One of the most recognized word or act in popular culture today is ‘selfie’. Mobile phones endorse it, celebrities add to the frenzy and the masses lap it up. But the obsession with clicking a brilliant selfie has proved fatal in several cases.
In a recent case, a 50-year-old man from Odisha, Ashok Bharti, was trampled to death by a wild elephant after he tried to pose for a photo with the animal.
However, these incidents has had no effect on the tourists at Karnataka’s Bandipur National Park, where those driving through the forests along the National Highway 181 en route to Ooty, or NH 766 to Sultan Bathery stop midway in violation of the law to pose for a selfie with wild animals in the backdrop.

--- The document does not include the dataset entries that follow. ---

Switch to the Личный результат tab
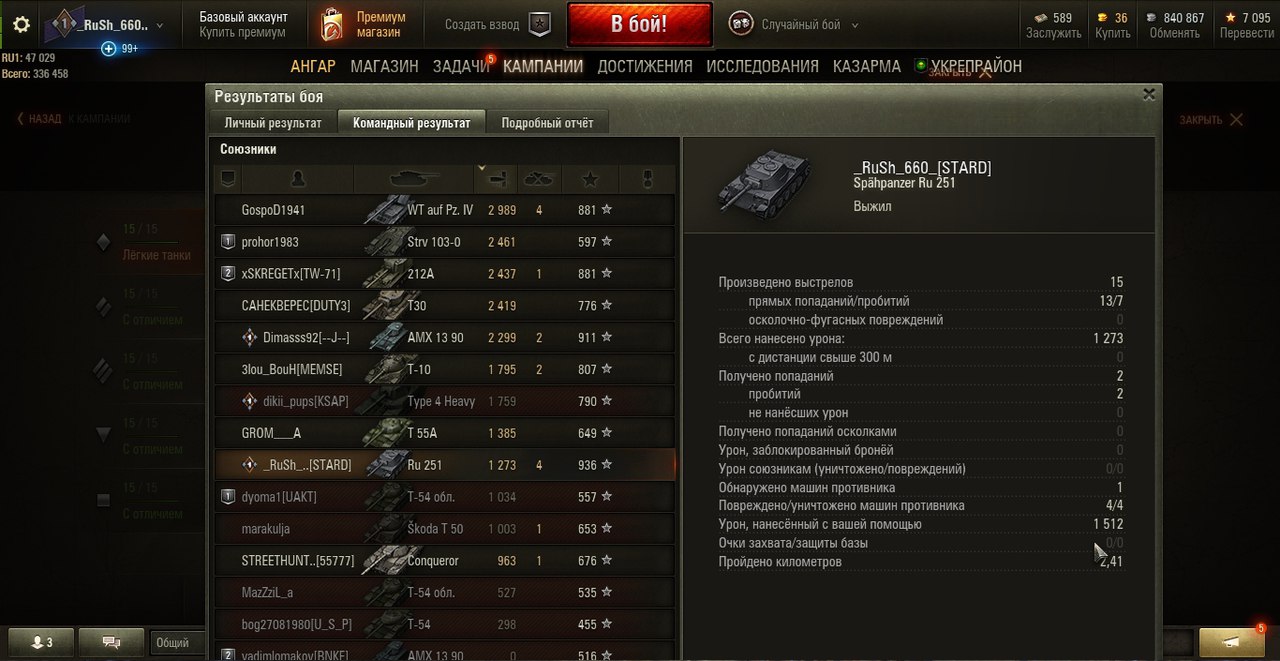 coord(273,123)
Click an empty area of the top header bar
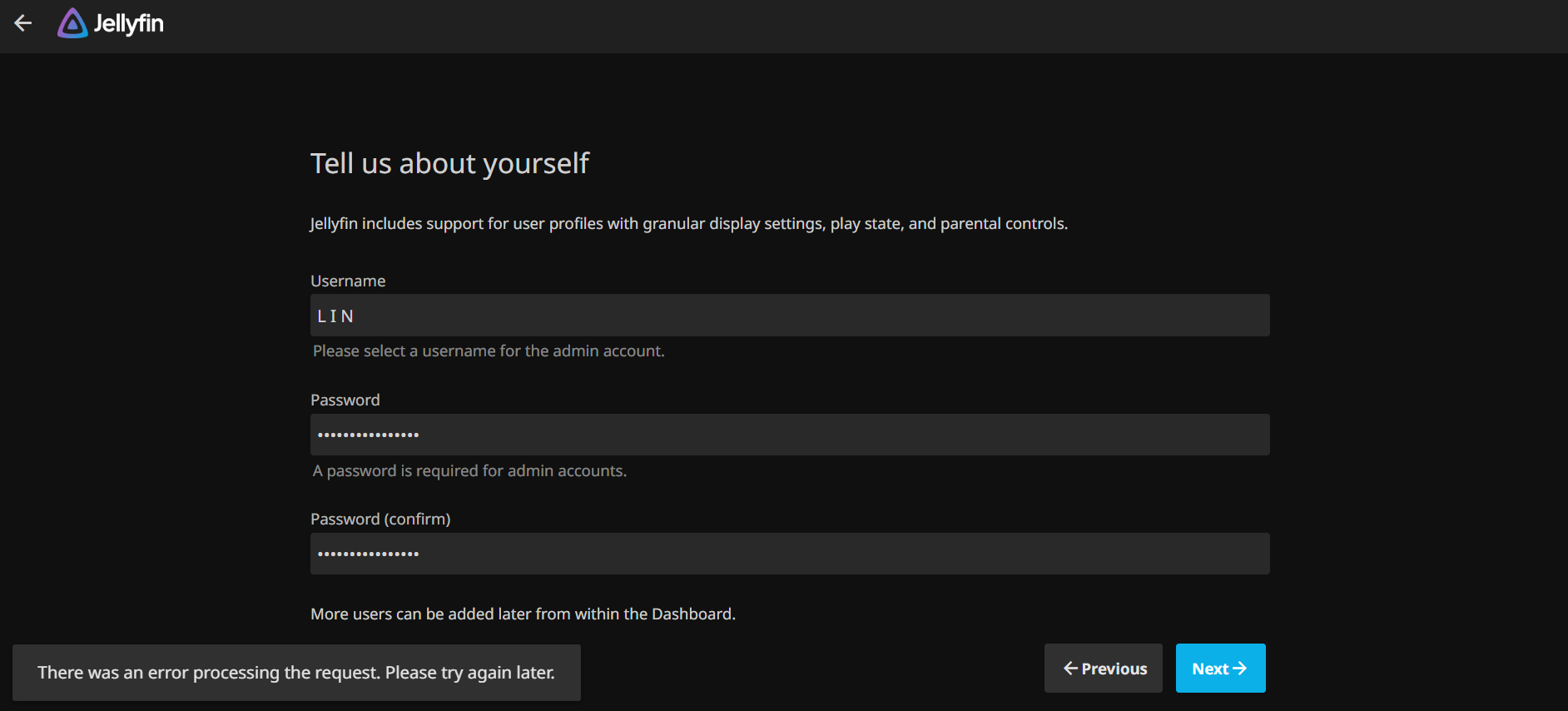 [832, 25]

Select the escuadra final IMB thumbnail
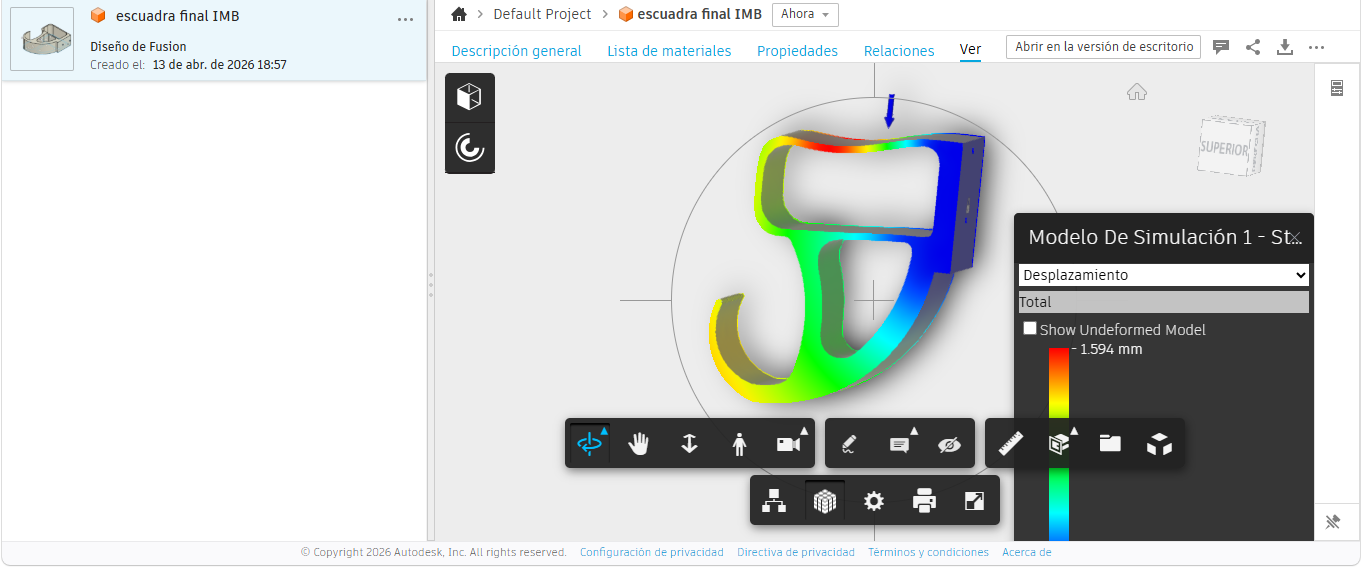[x=42, y=40]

“The issue has reached alarming proportions in Bandipur where signages warning people against stopping is ignored by the tourists even in the core tiger area or elephant-crossing zones,” Santosh, a wildlife activist, told to the Hindu.
What many do not realize, or probably do not care, is that Bandipur is a tiger reserve. And so the motorists may be stalked and even killed by a tiger or a leopard lurking in the greens.
Bandipur forest has mobile patrolling to curb mischievous elements from violating the law. There are two mobile patrolling units one of which operates from Moolehole Gate bordering Kerala and are deployed on a full-time basis. The other unit from Bandipur is deployed during peak traffic hour, according to Assistant Conservator of Forests Anthony Mariappa.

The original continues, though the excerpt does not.